## WHAT IS BEING ASKED
Copy the stretch of material from the line containing "Given: Select the All records radio option" through the line containing "click(1009, 18)", with both of those lines included, and write out only that stretch.

## MATERIAL PROVIDED
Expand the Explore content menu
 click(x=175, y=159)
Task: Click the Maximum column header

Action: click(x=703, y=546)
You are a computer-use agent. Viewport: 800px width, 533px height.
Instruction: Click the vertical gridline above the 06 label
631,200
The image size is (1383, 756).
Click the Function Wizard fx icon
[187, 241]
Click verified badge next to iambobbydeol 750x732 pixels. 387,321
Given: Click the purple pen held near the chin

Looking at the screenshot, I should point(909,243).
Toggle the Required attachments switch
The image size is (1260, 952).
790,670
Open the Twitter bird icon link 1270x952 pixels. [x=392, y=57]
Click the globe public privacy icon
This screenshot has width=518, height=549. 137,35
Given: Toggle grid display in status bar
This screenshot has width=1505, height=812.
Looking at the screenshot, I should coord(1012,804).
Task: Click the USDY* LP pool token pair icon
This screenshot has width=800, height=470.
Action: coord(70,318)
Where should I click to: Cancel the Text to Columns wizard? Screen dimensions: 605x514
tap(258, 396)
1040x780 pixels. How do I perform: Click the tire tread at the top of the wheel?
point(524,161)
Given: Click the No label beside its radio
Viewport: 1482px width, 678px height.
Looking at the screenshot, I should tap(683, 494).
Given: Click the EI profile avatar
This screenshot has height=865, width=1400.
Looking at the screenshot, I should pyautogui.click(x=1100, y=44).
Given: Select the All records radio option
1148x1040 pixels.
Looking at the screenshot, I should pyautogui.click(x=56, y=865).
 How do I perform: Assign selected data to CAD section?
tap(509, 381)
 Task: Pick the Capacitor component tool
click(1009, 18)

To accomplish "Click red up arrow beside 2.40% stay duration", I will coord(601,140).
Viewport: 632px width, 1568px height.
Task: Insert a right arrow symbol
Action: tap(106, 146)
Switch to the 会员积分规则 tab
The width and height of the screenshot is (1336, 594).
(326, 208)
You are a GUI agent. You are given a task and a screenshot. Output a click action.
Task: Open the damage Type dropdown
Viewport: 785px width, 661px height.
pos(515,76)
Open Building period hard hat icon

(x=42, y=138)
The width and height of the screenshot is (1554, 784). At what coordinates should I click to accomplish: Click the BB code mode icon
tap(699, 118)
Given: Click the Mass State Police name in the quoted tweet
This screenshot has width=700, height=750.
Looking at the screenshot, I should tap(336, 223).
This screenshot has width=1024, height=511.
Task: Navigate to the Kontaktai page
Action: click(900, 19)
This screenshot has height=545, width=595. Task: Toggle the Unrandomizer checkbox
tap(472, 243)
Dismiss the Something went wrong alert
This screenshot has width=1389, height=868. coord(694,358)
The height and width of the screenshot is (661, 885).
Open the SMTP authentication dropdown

## EXPECTED OUTPUT
Given: Select the All records radio option
1148x1040 pixels.
Looking at the screenshot, I should pyautogui.click(x=56, y=865).
 How do I perform: Assign selected data to CAD section?
tap(509, 381)
 Task: Pick the Capacitor component tool
click(1009, 18)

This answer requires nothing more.